Which means, of course, that he doesn't appreciate the comparison even a little bit. In fact, I think his reaction might somewhat resemble this. Beware the Byronic pillow attack of DOOM!

Have I mentioned lately that [livejournal.com profile] majochan rocks my world hardcore? Because she does. Her coolness is well over the border of astounding.
Thursday, January 20th, 2005 07:24 pm
Having just managed to break my needle while trying to sew trim on my uniform, I've decided to take a break. And give up on making it to martial arts tonight, because there's no way I'll have this finished in twenty minutes.

I mean, I broke the bloody needle. F-ing crazy.

Bloody is also fairly literal, in this case, since I've stabbed myself multiple times since I've started. Well, it's all for my love of Tang Soo Do.


" . . . assuming any of us can ever make up for anything we've done in the past. Maybe we can't. Maybe we just have to live with it, and get on with it, and do what we have to, never what we want to. It has to be done. I hope he can see that, someday."

Babylon 5 is full of good quotes. My mind moves this one to a slightly different context, to a different speaker, and the resonance changes to one of desperate inevitability. I used that to explore things that have always bothered me, concepts of a life shaped by terrible, uncontrollable forces. To explore what would happen if someone was moved beyond all hope of redemption, all possibility of forgiveness. Where the mind looped back on itself because of the boundaries maintained by itself, consumed in a fire of its own making.

I wanted that, the tearing sadness, the march of an unrelenting doom. Like a Greek tragedy, where men are at the mercy of some force beyond understanding, that is inside themselves, and that herds them without quarter towards their destruction. From it, I wanted to achieve that ideal of catharsis, the pity and awe that comes from watching greatness lost to despair. A star, swallowed by the darkness. A ship, sinking into the black depths, and that last ripple of its passage swallowed into the backs of the waves.

The courage to face that, the beauty of disappearing! The terrible power of it-- a power that is ours, to deny despite everything, to struggle even when we know it's futile, to dare to believe that we can triumph, that we can overcome!
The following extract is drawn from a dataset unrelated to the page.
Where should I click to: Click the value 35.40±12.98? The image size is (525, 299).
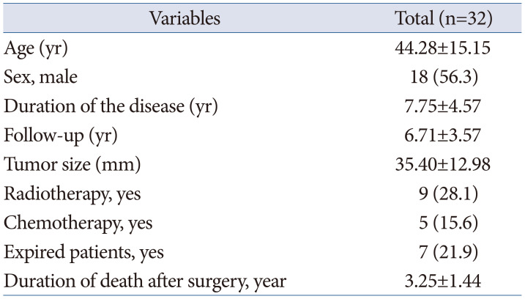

He doesn't have that, too torn, too stained, too mired in the agonies of his own soul. He has borne too much to conceive of it, stood too long staring into the abyss to entertain hope.

But he doesn't need to. Because, better than hope, I gave him possibility.


Domination of Black, by Wallace Stevens

At night, by the fire,
The colors of the bushes
And of the fallen leaves,
Repeating themselves,
Turned in the room,
Like the leaves themselves
Turning in the wind.
Yes: but the color of the heavy hemlocks
Came striding.
And I remembered the cry of the peacocks.

The color of their tails
Were like the leaves themselves
Turning in the wind,
In the twilight wind.
They swept over the room,
Just as they flew from the boughs of the hemlocks
Down to the ground.
I heard them cry-- the peacocks.
Was it a cry against the twilight
Or against the leaves themselves
Turning in the wind,
Turning as the flames
Turned in the fire,
Turning as the tails of the peacocks
Turned in the loud fire,
Loud as the hemlocks
Full of the cry of the peacocks?
Or was it a cry against the hemlocks?

Out of the window,
I saw how the planets gathered
Like the leaves themselves
Turning in the wind.
I saw how the night came,
Came striding like the color of the heavy hemlocks
I felt afraid.
And I remembered the cry of the peacocks.